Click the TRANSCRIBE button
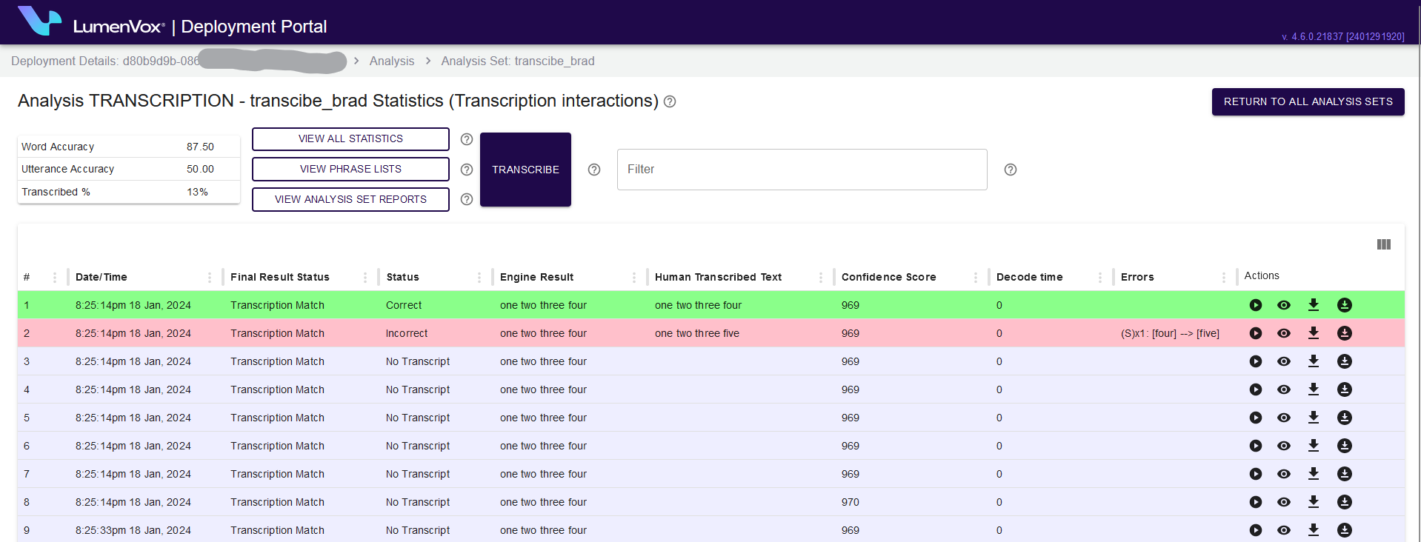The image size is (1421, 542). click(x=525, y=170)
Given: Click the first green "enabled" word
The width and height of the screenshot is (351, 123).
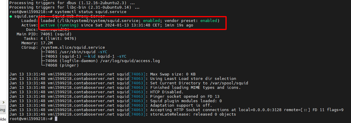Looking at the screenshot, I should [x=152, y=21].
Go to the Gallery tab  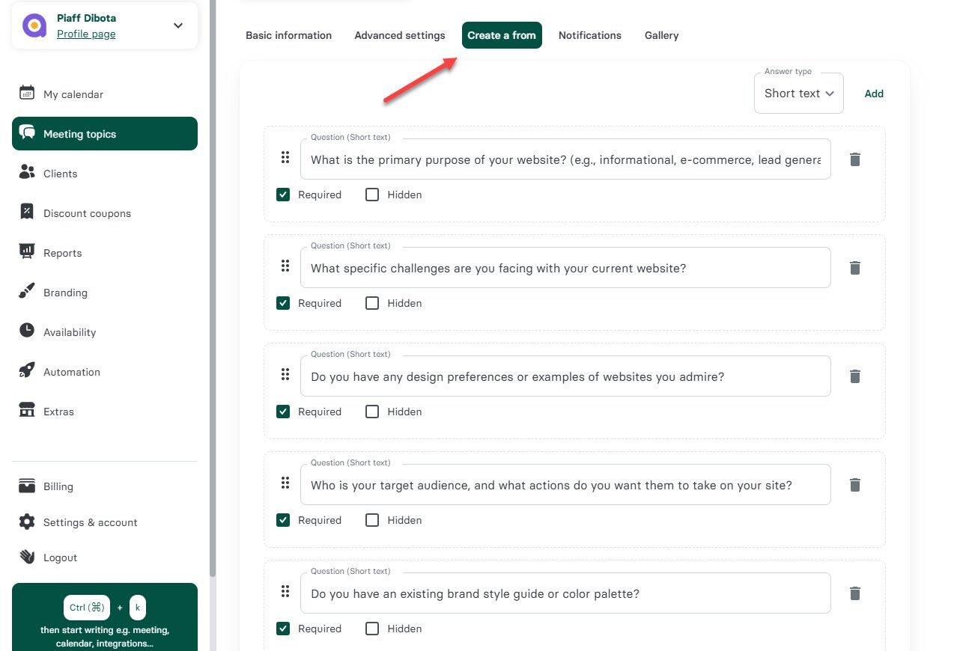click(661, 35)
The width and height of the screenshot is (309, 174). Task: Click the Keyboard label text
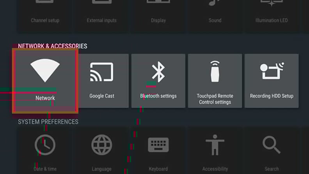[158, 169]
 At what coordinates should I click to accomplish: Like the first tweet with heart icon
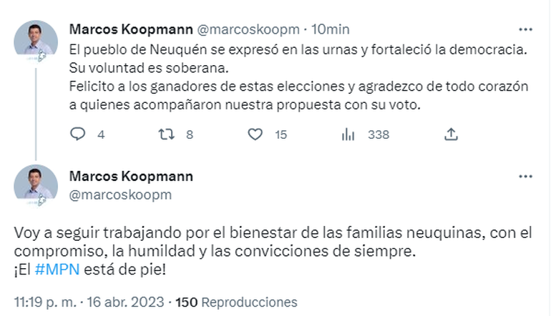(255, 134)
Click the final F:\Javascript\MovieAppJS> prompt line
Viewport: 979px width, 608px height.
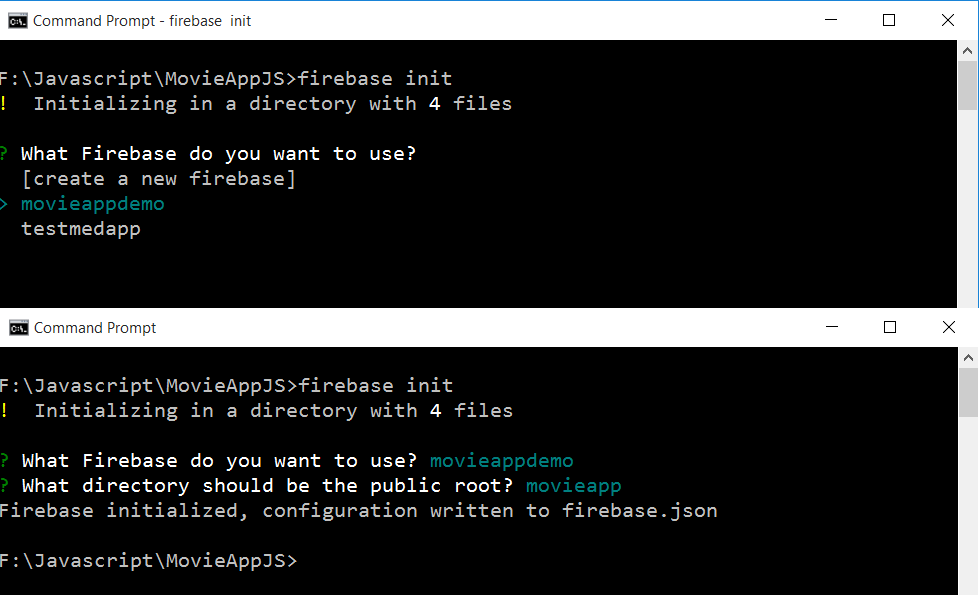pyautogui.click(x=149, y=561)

______

Here the job is to copy the stretch of records from the line containing "The width and height of the screenshot is (309, 174)." through the line containing "Click the final", word for word. Leave every picture out.

The width and height of the screenshot is (309, 174). Task: Click the Keyboard label text
[158, 169]
 At what coordinates should I click to accomplish: Like the first tweet with heart icon
(255, 134)
Click the final F:\Javascript\MovieAppJS> prompt line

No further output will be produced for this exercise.